Cycling gear manufacturers produce two types of wet-weather clothing — water resistant and waterproof. Water resistant fabrics have been treated to withstand mist or light drizzle. Waterproof garments are made from waterproof fabric and have sealed, waterproofed seams. If you plan to ride in heavy rain or in light drizzle for extended periods, choose a waterproof cycling jacket constructed with underarm vents for breathability. Gore-Tex is an example of a laminated fabric that wicks sweat with its inner layer while repelling rain with its outer layer. Other features to seek out include adjustable cuffs, covered zippers and reflective piping.
At one time, slipping into a pair of waterproof pants meant wearing bulky PVC or poly-vinyl pants over your bike shorts or pants. You can still opt for waterproof pants that fit over your clothes if they fit your needs, but be sure to secure the right pant leg with an adjustable Velcro strap to prevent it from getting caught in the chain. Otherwise, you can wear a pair of waterproof cycling tights, with or without a chamois insert to pad your tailbone. Some waterproof tights are lined with fleece for colder climates. A back fender also goes a long way in keeping your backside free of the dirty water sprayed up by your rear tire.
For the majority of riders, a pair of waterproof shoe covers, also known as booties, suffice for wet weather riding. Booties are made to fit over various types of cycling shoes, not street shoes, so if you ride with regular shoes on platform pedals, you’ll need to seek out waterproof shoe covers for the type of shoe you use. The majority of booties have neoprene liners with waterproof shells.

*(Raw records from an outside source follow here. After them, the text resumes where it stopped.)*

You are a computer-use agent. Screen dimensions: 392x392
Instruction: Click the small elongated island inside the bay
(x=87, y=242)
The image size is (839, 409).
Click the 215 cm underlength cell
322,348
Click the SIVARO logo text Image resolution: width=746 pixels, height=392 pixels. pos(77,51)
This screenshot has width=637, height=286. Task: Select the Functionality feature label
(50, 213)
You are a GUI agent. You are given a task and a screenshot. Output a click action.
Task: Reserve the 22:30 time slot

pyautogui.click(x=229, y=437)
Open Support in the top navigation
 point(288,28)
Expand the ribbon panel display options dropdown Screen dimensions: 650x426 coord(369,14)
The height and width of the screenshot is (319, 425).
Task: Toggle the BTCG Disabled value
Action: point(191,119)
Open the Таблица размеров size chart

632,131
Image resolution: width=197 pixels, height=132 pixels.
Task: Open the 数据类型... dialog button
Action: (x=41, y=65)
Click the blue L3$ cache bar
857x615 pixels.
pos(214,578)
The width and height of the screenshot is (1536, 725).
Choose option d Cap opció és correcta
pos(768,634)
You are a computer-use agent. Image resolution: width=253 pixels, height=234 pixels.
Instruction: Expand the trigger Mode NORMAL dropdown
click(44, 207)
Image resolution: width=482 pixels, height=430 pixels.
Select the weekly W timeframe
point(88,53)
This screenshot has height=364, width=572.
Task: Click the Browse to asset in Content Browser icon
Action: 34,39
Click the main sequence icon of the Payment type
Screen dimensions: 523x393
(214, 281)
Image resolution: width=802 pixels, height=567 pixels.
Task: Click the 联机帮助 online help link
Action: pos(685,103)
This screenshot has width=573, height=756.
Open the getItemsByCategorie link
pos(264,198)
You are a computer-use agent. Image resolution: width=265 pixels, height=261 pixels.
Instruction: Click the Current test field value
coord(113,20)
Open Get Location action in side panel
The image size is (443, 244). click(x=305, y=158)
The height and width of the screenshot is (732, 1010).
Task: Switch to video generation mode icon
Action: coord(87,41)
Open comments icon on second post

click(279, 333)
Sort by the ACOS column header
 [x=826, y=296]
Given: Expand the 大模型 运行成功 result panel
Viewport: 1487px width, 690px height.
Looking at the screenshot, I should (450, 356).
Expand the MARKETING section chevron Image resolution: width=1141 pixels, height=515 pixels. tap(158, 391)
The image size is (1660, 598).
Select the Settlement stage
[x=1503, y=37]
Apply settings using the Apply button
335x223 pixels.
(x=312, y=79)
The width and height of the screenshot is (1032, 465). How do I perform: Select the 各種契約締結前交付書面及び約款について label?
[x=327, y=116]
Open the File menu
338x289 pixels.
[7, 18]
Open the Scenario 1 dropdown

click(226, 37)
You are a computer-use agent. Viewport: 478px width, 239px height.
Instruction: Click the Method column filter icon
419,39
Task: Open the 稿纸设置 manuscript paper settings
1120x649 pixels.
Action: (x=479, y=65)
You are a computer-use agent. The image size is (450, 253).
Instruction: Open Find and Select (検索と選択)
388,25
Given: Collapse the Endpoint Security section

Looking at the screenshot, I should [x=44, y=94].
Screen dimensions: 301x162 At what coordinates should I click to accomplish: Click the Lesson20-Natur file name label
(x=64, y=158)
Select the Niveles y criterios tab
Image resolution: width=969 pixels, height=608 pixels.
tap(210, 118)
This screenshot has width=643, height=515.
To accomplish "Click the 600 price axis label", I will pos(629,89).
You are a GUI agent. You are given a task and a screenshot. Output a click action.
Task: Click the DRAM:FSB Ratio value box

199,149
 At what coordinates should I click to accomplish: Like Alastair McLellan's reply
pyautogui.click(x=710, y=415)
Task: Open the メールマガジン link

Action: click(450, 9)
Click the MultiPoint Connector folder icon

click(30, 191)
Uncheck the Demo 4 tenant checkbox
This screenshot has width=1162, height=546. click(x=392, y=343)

Rainy rides in cooler temperatures can lead to cold fingers, especially if they’re unprotected. Waterproof gloves insulate your fingers against wetness, which is key to comfort as well as safety — cold, wet fingers don’t shift or brake as quickly. Look for full-fingered gloves with removable fleece liners and extended wrist cuffs you can tuck into your jacket. Gloves with rubberized palms and fingers help you maintain your grip on wet handlebars.